The Hallmarks of aging

The Hallmarks of aging

One thing in this world that is constant is change. Change is inevitable and mankind is left with no option but to embrace it and mold itself in ways to accommodate those changes. One such jarring change is “ageing".
Ageing is inevitable as well as unavoidable but is preventable. We would seldom find a person who enjoys the consequences that come with ageing and hence a lot of masses are looking forward to reversing the signs of ageing and slowing the rapid process of it in this highly-stressful environment.

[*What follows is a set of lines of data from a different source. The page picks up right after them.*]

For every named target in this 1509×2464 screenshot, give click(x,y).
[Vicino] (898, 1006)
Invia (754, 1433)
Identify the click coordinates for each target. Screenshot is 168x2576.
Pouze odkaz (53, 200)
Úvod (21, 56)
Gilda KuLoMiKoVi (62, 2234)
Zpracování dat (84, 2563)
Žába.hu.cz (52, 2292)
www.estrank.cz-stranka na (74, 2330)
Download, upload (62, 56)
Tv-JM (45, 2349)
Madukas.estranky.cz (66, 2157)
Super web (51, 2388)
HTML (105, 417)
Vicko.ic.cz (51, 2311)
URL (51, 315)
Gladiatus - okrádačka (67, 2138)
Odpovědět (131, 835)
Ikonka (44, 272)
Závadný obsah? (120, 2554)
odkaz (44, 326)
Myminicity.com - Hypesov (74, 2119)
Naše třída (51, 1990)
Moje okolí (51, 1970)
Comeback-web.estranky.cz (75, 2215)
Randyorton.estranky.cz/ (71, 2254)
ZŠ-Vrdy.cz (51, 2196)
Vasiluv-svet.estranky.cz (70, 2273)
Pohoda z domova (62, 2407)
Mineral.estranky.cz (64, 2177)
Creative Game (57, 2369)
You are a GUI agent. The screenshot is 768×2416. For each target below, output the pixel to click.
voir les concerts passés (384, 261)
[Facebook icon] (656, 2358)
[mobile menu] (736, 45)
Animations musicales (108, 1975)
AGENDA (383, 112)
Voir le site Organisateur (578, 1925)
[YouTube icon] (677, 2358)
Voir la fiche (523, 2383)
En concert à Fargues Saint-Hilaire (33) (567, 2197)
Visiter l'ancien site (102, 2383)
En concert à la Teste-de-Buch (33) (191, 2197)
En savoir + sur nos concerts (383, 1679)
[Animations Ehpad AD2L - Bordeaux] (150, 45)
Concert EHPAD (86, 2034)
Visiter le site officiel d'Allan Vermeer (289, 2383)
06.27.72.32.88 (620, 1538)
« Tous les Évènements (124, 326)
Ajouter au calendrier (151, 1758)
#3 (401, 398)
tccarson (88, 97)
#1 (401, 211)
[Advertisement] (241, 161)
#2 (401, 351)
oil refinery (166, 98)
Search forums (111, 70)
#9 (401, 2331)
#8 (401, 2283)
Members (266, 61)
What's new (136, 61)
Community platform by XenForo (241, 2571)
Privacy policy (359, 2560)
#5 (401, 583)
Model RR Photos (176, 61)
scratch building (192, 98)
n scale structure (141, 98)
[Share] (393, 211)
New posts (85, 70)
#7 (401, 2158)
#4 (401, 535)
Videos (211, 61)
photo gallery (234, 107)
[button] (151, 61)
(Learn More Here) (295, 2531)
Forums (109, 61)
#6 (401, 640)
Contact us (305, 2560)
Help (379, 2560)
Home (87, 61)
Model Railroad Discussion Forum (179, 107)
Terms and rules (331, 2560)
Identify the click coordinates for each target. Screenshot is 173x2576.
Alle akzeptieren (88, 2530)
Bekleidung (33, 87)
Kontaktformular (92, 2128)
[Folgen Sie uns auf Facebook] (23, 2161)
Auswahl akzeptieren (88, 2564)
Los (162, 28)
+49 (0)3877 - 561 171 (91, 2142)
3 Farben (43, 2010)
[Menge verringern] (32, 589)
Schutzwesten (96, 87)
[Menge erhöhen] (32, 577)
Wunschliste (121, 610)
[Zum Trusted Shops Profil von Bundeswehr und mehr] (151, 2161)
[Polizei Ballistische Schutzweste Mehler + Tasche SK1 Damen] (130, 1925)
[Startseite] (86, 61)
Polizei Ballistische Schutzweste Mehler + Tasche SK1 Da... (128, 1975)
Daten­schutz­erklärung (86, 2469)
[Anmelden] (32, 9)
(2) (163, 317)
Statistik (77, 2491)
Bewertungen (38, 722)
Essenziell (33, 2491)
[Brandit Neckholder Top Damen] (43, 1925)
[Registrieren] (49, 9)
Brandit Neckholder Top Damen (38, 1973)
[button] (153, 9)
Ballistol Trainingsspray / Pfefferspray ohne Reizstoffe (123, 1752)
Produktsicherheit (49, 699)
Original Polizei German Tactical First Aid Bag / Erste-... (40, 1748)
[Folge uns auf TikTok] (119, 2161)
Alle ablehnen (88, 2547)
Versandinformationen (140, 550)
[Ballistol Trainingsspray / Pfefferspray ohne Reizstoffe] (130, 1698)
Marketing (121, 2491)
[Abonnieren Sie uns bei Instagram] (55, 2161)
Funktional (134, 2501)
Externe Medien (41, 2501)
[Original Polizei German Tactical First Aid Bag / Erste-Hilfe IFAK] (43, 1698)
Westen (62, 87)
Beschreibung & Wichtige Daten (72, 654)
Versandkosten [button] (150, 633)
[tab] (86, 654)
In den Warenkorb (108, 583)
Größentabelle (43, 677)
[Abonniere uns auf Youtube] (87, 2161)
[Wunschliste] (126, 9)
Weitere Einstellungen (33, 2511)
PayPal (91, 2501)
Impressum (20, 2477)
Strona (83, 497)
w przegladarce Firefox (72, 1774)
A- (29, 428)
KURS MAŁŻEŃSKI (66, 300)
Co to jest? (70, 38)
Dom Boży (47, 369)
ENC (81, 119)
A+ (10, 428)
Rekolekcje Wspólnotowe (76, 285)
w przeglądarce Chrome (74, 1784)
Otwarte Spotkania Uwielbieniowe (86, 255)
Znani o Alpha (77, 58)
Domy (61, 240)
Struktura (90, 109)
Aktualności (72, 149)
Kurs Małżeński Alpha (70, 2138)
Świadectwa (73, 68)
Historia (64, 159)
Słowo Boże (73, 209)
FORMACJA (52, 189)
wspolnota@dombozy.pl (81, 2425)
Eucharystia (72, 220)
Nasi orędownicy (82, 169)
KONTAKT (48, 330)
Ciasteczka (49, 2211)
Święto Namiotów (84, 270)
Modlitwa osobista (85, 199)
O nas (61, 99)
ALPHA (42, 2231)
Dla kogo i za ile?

But before we find the golden elixir to slow down the ageing process, it is cathartic to first comprehend the root cause of it and the classic  hallmarks of ageing. So grab yourself a healthy blend of smoothies (your gut will thank you for this), and curl up in your comfy place as we take you through each hallmark of ageing!

What is ageing?

Let us first define what the term "ageing" means before delving into the specific hallmarks of ageing. Growth and ageing are frequently equated, but that is rarely the case. In the simplest sense, growth in most cases is healthy, whereas ageing is mostly a degradation. our cells begin to deteriorate when growth ceases (López-Otín et al., 2013)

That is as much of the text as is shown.